Prothèses auditives trop chères : à qui la faute ? - L'Infirmière Libérale Magazine n° 302 du 01/04/2014 | Espace Infirmier
 

L'infirmière Libérale Magazine n° 302 du 01/04/2014

 

SANTÉ PUBLIQUE

Actualité

NATHALIE DA CRUZ  

AUDITION > De nombreux patients malentendants renoncent à porter des audioprothèses en raison du reste à charge très élevé. Or une audition insuffisante est un facteur de repli social.

Quelques semaines avant la 17e Journée nationale de l’audition le 13 mars, l’Union nationale des syndicats d’audioprothésistes français (Unsaf) a mis en exergue le faible taux de remboursement des prothèses auditives, qui expliquerait le sous-équipement des Français. « Notre pays compte 6 millions de malentendants, dont 2,5 à 3 millions devraient être équipés(1). Seuls 1,5 million le sont », déplore Luis Godinho, président de l’Unsaf. Un tiers des malentendants a entre 60 et 75 ans, un autre tiers a plus de 75 ans. En effet, l’âge entraîne irrémédiablement une baisse auditive, ou presbyacousie.

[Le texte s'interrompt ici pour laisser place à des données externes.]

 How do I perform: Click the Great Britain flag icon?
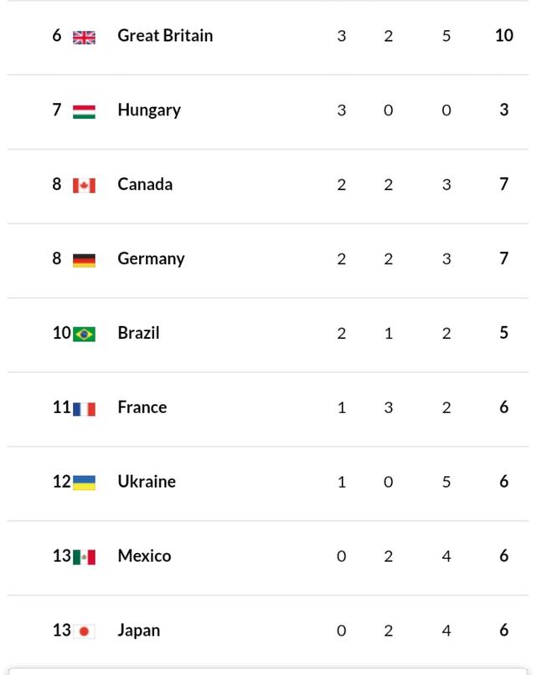coord(84,37)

La surdité ou la démence ?

Or une prothèse auditive, ou audioprothèse, de gamme moyenne, coûte 1 500 euros. Sachant que la Sécurité sociale ne rembourse que 119 euros, et que les complémentaires ajoutent, en moyenne, 350 euros, le reste à charge moyen est donc de 1 000 euros par appareil…

À qui la faute ? On a tout entendu – si l’on peut dire – ces derniers mois : des fabricants trop cupides, des audioprothésistes pratiquant des marges faramineuses… Benoît Hamon, ministre chargé de la Consommation, a déclaré récemment qu’il voulait réguler les prix des audioprothèses. Et la Direction générale de la concurrence s’intéresserait de près aux pratiques des audioprothésistes, à la suite d’un rapport de la Cour des comptes pointant un secteur quelque peu opaque(2)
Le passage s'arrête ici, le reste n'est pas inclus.